### Paginafragment

Betere biestverdeling met alternerend zogen
Biest of colostrum, de melk die een zeug de eerste 45 uur na een worp produceert, is van essentieel belang voor biggen. Biest bevat de voor een big noodzakelijke afweerstoffen, energie en groeifactoren die een rol spelen bij de ontwikkeling van het maag-darmstelsel van de big. Het is voor biggen belangrijk dat ze zo snel mogelijk na de geboorte voldoende biest binnen krijgen. Een minimale opname van 180 gram biest/kg geboortegewicht is noodzakelijk, schrijft vakblad Management&Techniek in een artikel over alternerend zogen.
Grote toom
Een probleem is dat bij een grote toom biggen niet alle biggen voldoende biest binnen krijgen. Door selectie op de vruchtbaarheid in de zeugenhouderij in de laatste decennia is het aantal levend geboren biggen per toom sterk toegenomen. Het gevaar bestaat dan dat biggen niet voldoende biest krijgen. Dat gevaar is groter voor biggen met een klein geboortegewicht.
Afweerstoffen
Voor biggen is het belangrijk dat ze zo snel mogelijk voldoende biest binnenkrijgen omdat de biggendarm maar enkele uren doorlaatbaar is voor de afweerstoffen in de biest. Na 12 tot 36 uur is die doorlaatbaarheid verdwenen. Omdat de concentratie aan immunoglobulinen in de biest - die een belangrijke rol spelen bij de afweer - vrij snel daalt, moeten laatstgeboren biggen groter hoeveelheid biest opnemen. En die biggen moeten bovendien concurreren met de eerder geboren biggen. Bij een grote toom is kraammanagement daarom belangrijk.
Alternerend zogen
Door het toepassen van 'split suckling' of alternerend zogen, waarbij je biggen met een goede buikvulling apart zet, kun je zorgen voor een betere spreiding van de biestopname binnen een grote toom biggen, zo is te lezen in het artikel. Een goede spreiding van die biestopname is juist bij een grote toom belangrijk.
Een zeug produceert gemiddeld tussen de 3 en 4 kilo biest. De kritische grens voor biggen is 160 gram biest/kg geboortegewicht niet te halen. Biggen die meer dan 250 gram biest/per kg geboortegewicht drinken vallen minder uit (< 5%) en groeien beter in de kraamstal dan biggen die minder dan 160 gram biest/kg geboortegewicht opnemen. Vanaf een opname van 450 gram biest/kg geboortegewicht is de mortaliteit voor het spenen het laagst.

######
### Fragment gegevensset

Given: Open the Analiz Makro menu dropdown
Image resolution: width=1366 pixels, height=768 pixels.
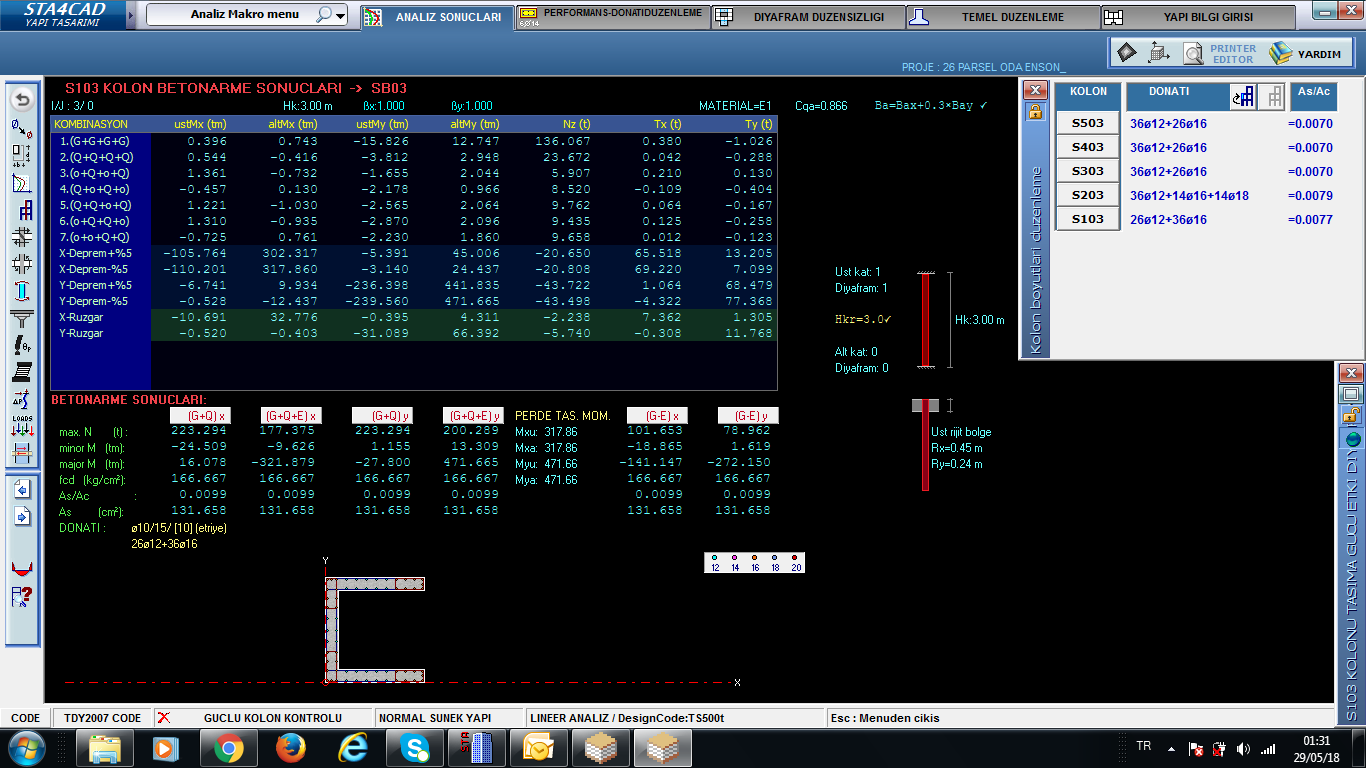Looking at the screenshot, I should pos(341,16).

######

Uit te voeren taak: Hoeveel biest produceert een zeug gemiddeld volgens het paginafragment?

Oplossing: Gemiddeld tussen de 3 en 4 kilo biest.